*DIRECTIONS FOR THIS TASK*.
Whenever the string "agent" appears in a line below, please copy the line out.

(RECORDS FOR THIS EXERCISE begins)

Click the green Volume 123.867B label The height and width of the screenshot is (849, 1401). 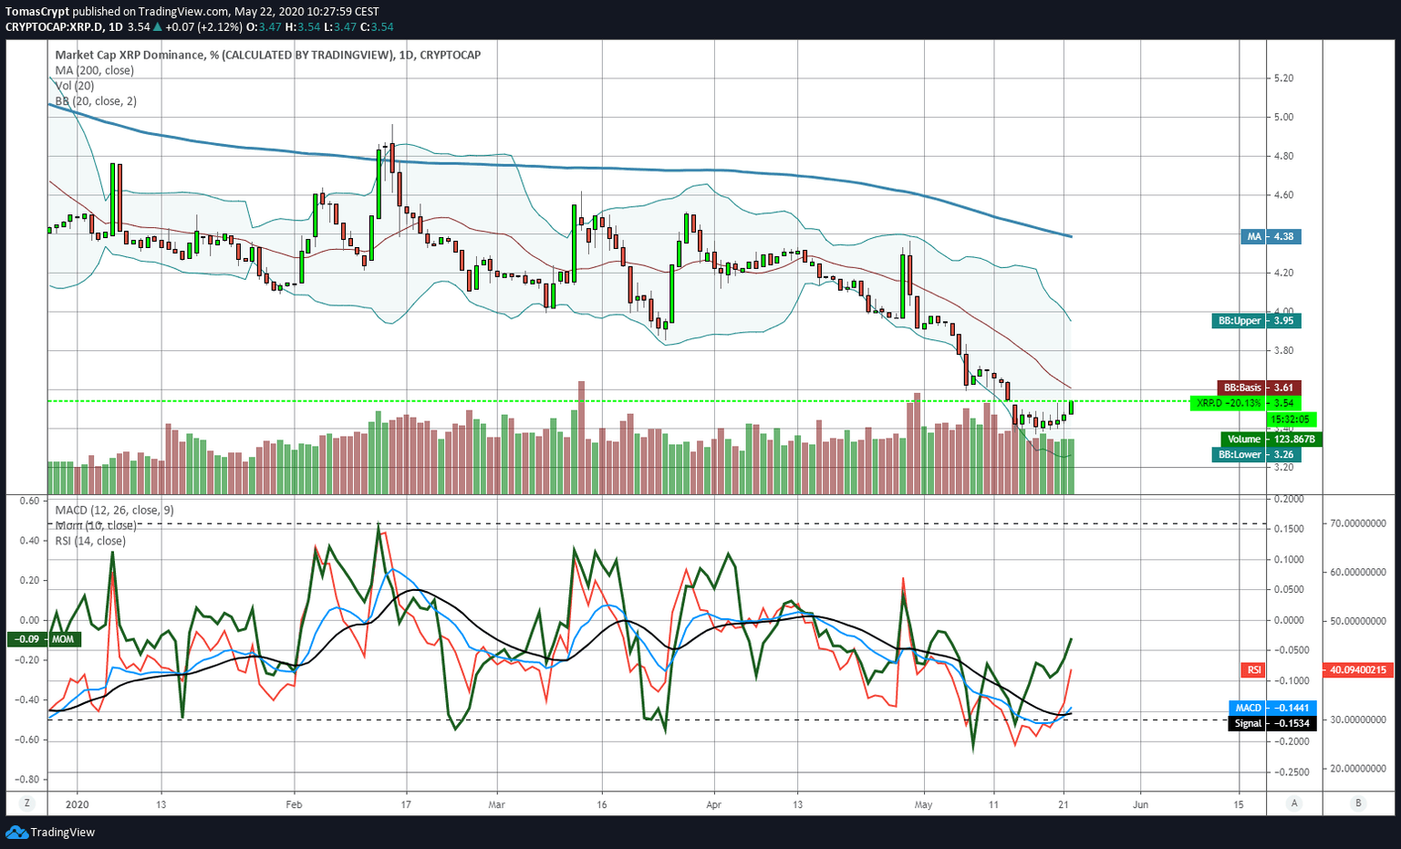click(x=1271, y=440)
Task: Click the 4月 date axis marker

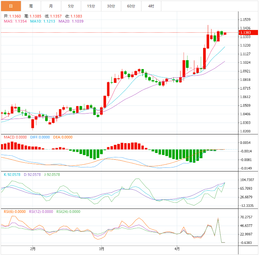Action: coord(177,249)
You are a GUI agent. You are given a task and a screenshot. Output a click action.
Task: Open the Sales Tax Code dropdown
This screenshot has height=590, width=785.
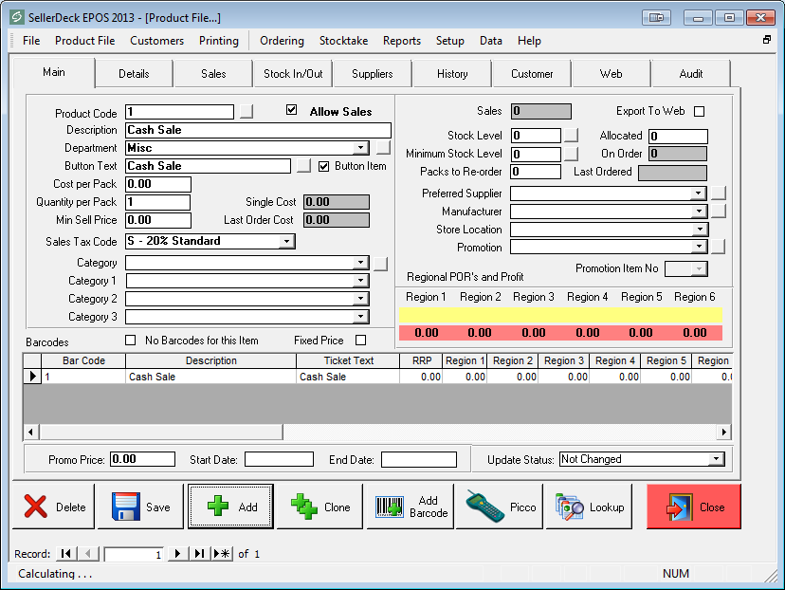click(x=287, y=242)
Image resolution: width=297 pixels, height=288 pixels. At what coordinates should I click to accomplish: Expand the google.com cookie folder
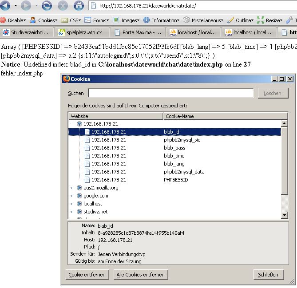tap(71, 196)
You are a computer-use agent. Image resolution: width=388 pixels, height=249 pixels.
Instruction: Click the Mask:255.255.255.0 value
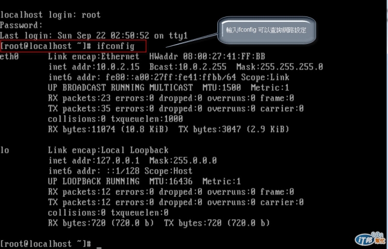pyautogui.click(x=280, y=67)
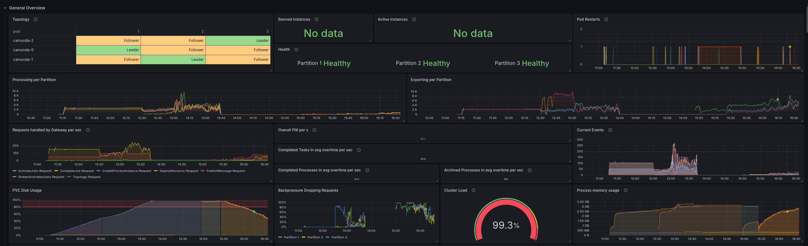Toggle Partition 3 series in Backpressure legend
Viewport: 808px width, 246px height.
[x=339, y=237]
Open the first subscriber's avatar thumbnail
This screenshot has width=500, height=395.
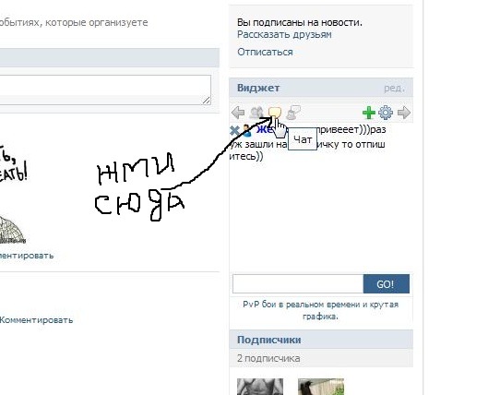[x=260, y=387]
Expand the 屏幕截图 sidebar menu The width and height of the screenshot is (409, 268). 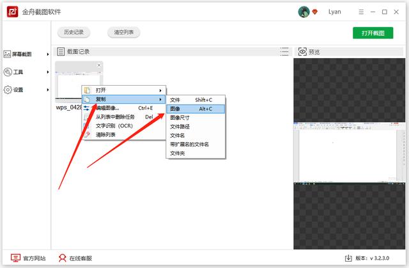26,54
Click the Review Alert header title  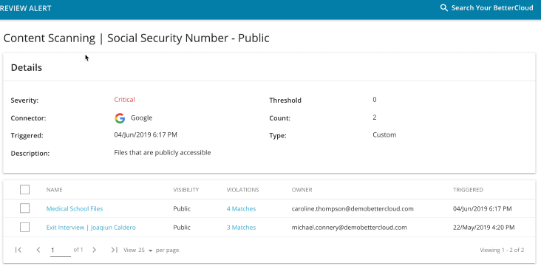(26, 8)
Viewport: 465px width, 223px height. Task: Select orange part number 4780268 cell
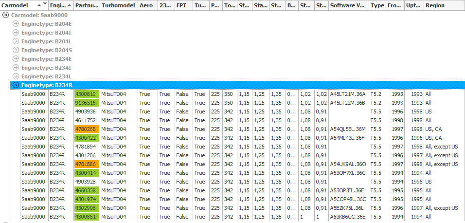click(x=87, y=129)
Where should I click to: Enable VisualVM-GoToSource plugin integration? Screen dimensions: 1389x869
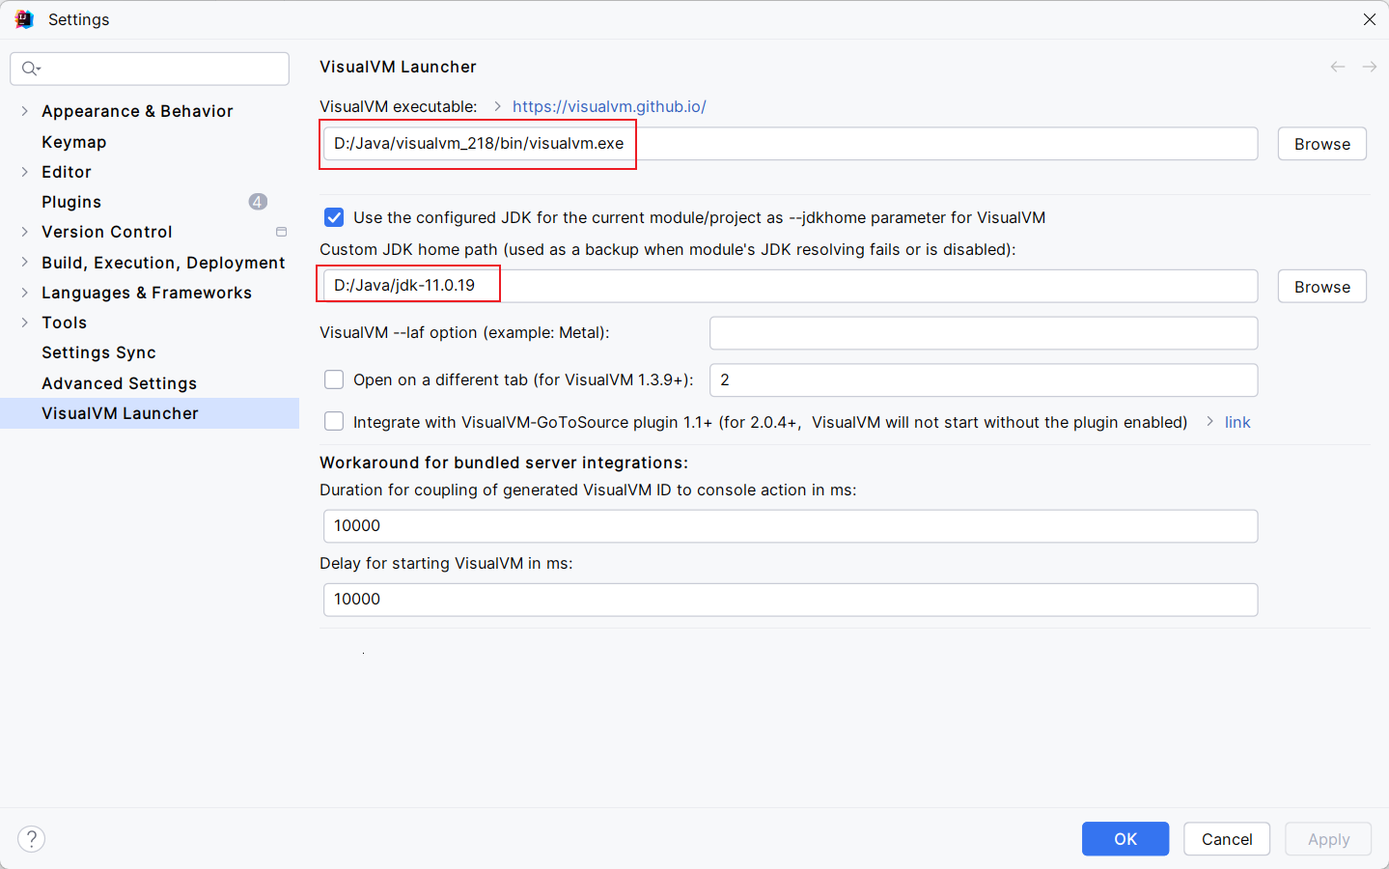coord(334,422)
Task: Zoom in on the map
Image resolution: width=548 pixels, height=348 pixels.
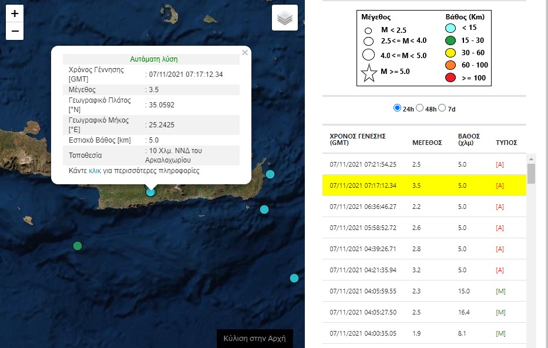Action: click(x=15, y=14)
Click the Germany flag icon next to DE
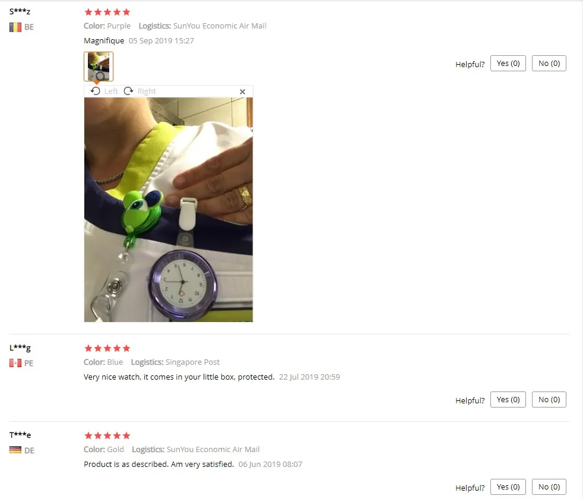This screenshot has height=499, width=583. coord(15,450)
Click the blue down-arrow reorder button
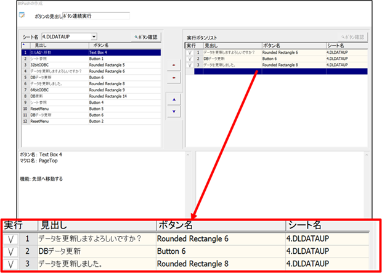The width and height of the screenshot is (382, 273). (x=174, y=112)
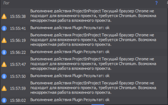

(RECORDS FOR THIS EXERCISE ends)

*ANSWER TO THE EXERCISE*.
You are a GUI agent. You are given a task and a screenshot. Output a click action.
You are a computer-use agent. Image resolution: width=388 pixels, height=249 pixels.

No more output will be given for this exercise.